As published to Huffington Post
The global wedding market is now a $300 billion industry. $55 billion of that is the US wedding market, according to an IBISWorld report, and includes over 500,000 businesses, putting 750,000 people to work. And behind all those silk covered buttons and wedding cupcakes, lies a goldmine of killer apps, wearables and platforms.
The reality is the wedding industry has been rooted in tradition for centuries, the only touchpoint of communication between business verticals used to be the bride or the event planner. So when technology comes kicking and screaming to be introduced to old school weddings, innovation can be hard to implement. Ask Marley Majcher, who gave a ‘tough love’ chat at a recent Honeybook event about all the ways wedding professionals are losing money, and offered tech and common sense hacks on how to stop the blood flow.
The Digitally Engaged Couple
Today’s digitally engaged couple live on their mobile devices, and frolic on social media. They care about what’s trending, what their friends think, and they want an app to handle the brutality of planning, vetting, and choosing anything and everything around a wedding. They’d hire a robot if they could. Pretty soon, they’ll be able to.
Today, everyone wants in on the billion-dollar action of serving this next generation of weddings. Non-traditional wedding brands like Best Buy seek ways to convert brick and mortar shoppers into users of their bridal registry hot spot. There’s been a great deal of aggregation on platforms to unify the wedding and technology space in the past few years with WeddingWire, TheKnot, Honeybook, and Wix.
Even the ultimate champion of early wed-stars, Dave McClure of 500 Startups became one of the Valley’s first incubators to begin developing platforms for weddings as a unique business model. All these early forecasters know there’s money in this space — they just hadn’t cracked the ‘wed-code’ yet.

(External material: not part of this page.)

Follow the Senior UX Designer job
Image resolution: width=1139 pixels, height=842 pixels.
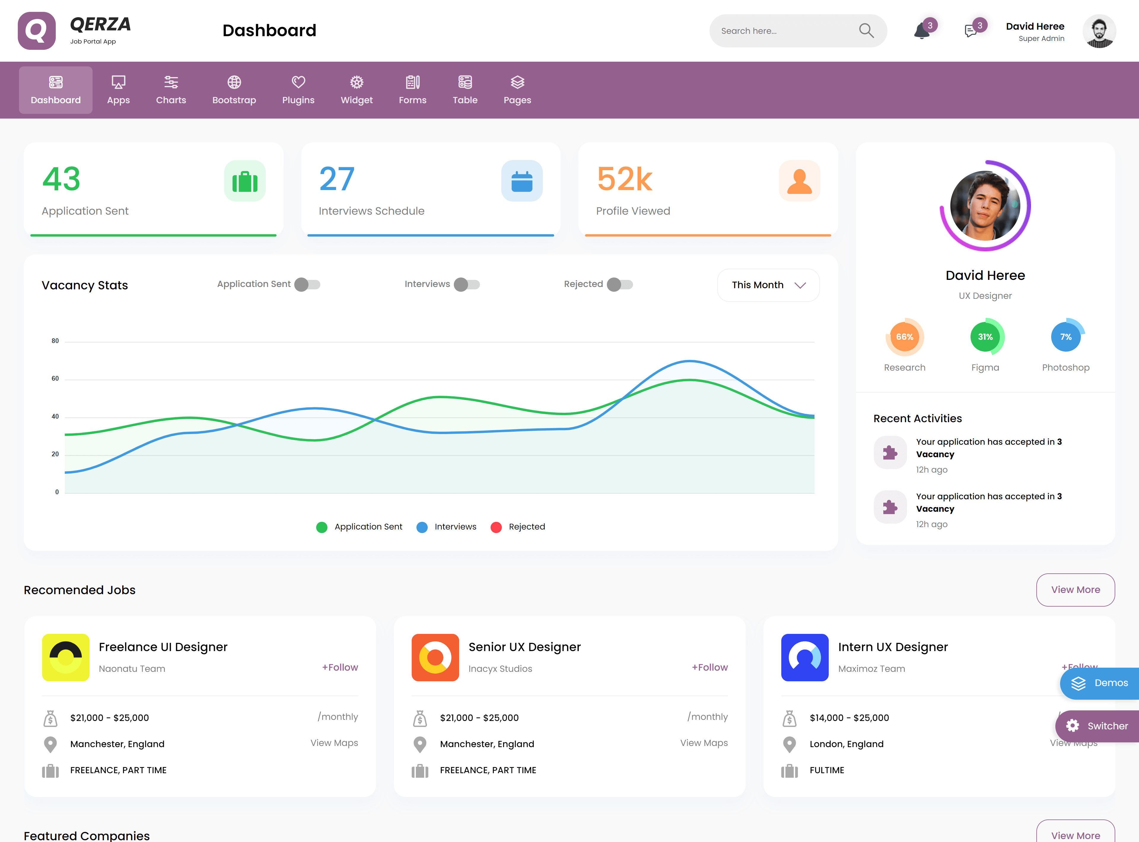click(x=709, y=667)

But organized industry movement is changing that.
I am an advisor to San Francisco’s WedTech Summit, the baby of two highly profitable parents: ‘Wedding’ and ‘Technology.’ Co-Founder Carolyn Gerin sees the platform and conference as the first-to-market, deal-making environment for building the connections to reach digitally engaged wedding consumers and companies. “As the top online lifestyle network, SheKnows Media has an interest at being anywhere that sits at the intersection of technology, the Internet, and women’s lives, making WedTech an excellent and relevant event partner for us,” explains Elisa Camahort Page, Sr. VP of Community Content and Events.
WedTech Summit puts them all in a room for the first time and helps brands, businesses and wed-tech platforms join time-honored marketplace regulars like lacy bridal gowns, exotic and canapé tasting, and rainbow-hued floral arrangements. “We’re excited to see one of the oldest industries bear fruit to some of the most influential and forward thinking players,” believes Preeti Moberg of The Big Fat Indian Wedding, a partner and speaker.
Tech Opportunities in the Wedding Space
For big brands, startups, and entrepreneurs alike, making an entry into the lucrative wedding space means revealing new entry points for technology, creating efficiencies, movement, matchmaking and monetization. To give an idea of the marriageability between the wedding business and emerging and growing tech sectors, consider these two examples:
One is the continued growth potential for wedding sites. Cloud-based do-it-yourself website development platforms are a growth industry worth $24 billion in the US, and growing 4.9 percent annually.
DIY web development leader Wix.com is at the 64 million user mark and growing. According to Eric Mason, Director of Strategic Marketing Communications, at Wix, “Much of this wedding marketplace is comprised of small businesses that need services, tools, innovations and efficiencies.” Wix.com has the wedtech space in the cross hairs –referencing the wedding market in a TV and Internet campaign.
The wedding industry is bracing for a surge on the wearable technology side, as well. The industry predicted to be worth $20B this year, and expected to grow to nearly $70B by 2025, encompasses apparel from head to foot, and body adornment devices. “Soon these wearables will be measuring the bride and groom’s heart rate at key moments,” says Tito Chowdhury, founder and executive director of the influentialFashionNXT, a Portland, Oregon-based fashion show which focuses on how wearable technology intersects with fashion.
For certain, breaking new ground and re-defining a wedding industry where many of the verticals are siloed and don’t really communicate with each other (the cupcake baker, the florist, the dressmaker) with an undercurrent of IoT (Internet of Things)sensibility is where things are headed.